§ Exercise instructions: Retype the data below without altering anything.
*** Given data Section Begins ***
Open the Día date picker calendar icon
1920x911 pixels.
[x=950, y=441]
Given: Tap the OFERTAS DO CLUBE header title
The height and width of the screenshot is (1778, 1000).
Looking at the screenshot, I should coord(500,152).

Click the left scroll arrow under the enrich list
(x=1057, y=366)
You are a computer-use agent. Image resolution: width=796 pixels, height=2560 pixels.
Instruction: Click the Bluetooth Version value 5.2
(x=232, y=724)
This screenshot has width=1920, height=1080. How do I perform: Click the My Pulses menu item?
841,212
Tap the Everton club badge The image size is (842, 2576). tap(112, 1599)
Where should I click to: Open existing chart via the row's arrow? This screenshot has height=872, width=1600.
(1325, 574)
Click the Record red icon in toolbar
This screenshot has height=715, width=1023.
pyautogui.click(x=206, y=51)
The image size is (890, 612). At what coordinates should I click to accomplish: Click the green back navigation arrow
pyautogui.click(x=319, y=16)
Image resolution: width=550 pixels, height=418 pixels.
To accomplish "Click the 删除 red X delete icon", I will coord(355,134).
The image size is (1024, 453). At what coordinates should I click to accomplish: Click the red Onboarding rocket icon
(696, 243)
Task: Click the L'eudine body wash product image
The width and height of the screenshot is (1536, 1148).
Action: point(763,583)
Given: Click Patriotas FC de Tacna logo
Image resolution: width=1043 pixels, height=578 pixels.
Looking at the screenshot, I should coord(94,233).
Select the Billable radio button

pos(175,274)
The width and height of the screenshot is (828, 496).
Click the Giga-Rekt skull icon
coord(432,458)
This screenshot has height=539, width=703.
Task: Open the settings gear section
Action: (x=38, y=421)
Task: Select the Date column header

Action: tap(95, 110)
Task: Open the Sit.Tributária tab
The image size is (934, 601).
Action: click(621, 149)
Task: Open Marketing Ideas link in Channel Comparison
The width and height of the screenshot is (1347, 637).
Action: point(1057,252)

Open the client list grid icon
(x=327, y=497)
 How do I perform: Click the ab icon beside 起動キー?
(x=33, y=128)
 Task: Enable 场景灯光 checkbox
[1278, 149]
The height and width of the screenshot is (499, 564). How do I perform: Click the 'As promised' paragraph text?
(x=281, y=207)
*** Given data Section Ends ***
§ Reply:
Open the Día date picker calendar icon
1920x911 pixels.
[x=950, y=441]
Given: Tap the OFERTAS DO CLUBE header title
The height and width of the screenshot is (1778, 1000).
Looking at the screenshot, I should coord(500,152).

Click the left scroll arrow under the enrich list
(x=1057, y=366)
You are a computer-use agent. Image resolution: width=796 pixels, height=2560 pixels.
Instruction: Click the Bluetooth Version value 5.2
(x=232, y=724)
This screenshot has width=1920, height=1080. How do I perform: Click the My Pulses menu item?
841,212
Tap the Everton club badge The image size is (842, 2576). tap(112, 1599)
Where should I click to: Open existing chart via the row's arrow? This screenshot has height=872, width=1600.
(1325, 574)
Click the Record red icon in toolbar
This screenshot has height=715, width=1023.
pyautogui.click(x=206, y=51)
The image size is (890, 612). At what coordinates should I click to accomplish: Click the green back navigation arrow
pyautogui.click(x=319, y=16)
Image resolution: width=550 pixels, height=418 pixels.
To accomplish "Click the 删除 red X delete icon", I will coord(355,134).
The image size is (1024, 453). At what coordinates should I click to accomplish: Click the red Onboarding rocket icon
(696, 243)
Task: Click the L'eudine body wash product image
The width and height of the screenshot is (1536, 1148).
Action: point(763,583)
Given: Click Patriotas FC de Tacna logo
Image resolution: width=1043 pixels, height=578 pixels.
Looking at the screenshot, I should coord(94,233).
Select the Billable radio button

pos(175,274)
The width and height of the screenshot is (828, 496).
Click the Giga-Rekt skull icon
coord(432,458)
This screenshot has height=539, width=703.
Task: Open the settings gear section
Action: (x=38, y=421)
Task: Select the Date column header

Action: tap(95, 110)
Task: Open the Sit.Tributária tab
The image size is (934, 601).
Action: click(621, 149)
Task: Open Marketing Ideas link in Channel Comparison
The width and height of the screenshot is (1347, 637).
Action: point(1057,252)

Open the client list grid icon
(x=327, y=497)
 How do I perform: Click the ab icon beside 起動キー?
(x=33, y=128)
 Task: Enable 场景灯光 checkbox
[1278, 149]
The height and width of the screenshot is (499, 564). How do I perform: Click the 'As promised' paragraph text?
(x=281, y=207)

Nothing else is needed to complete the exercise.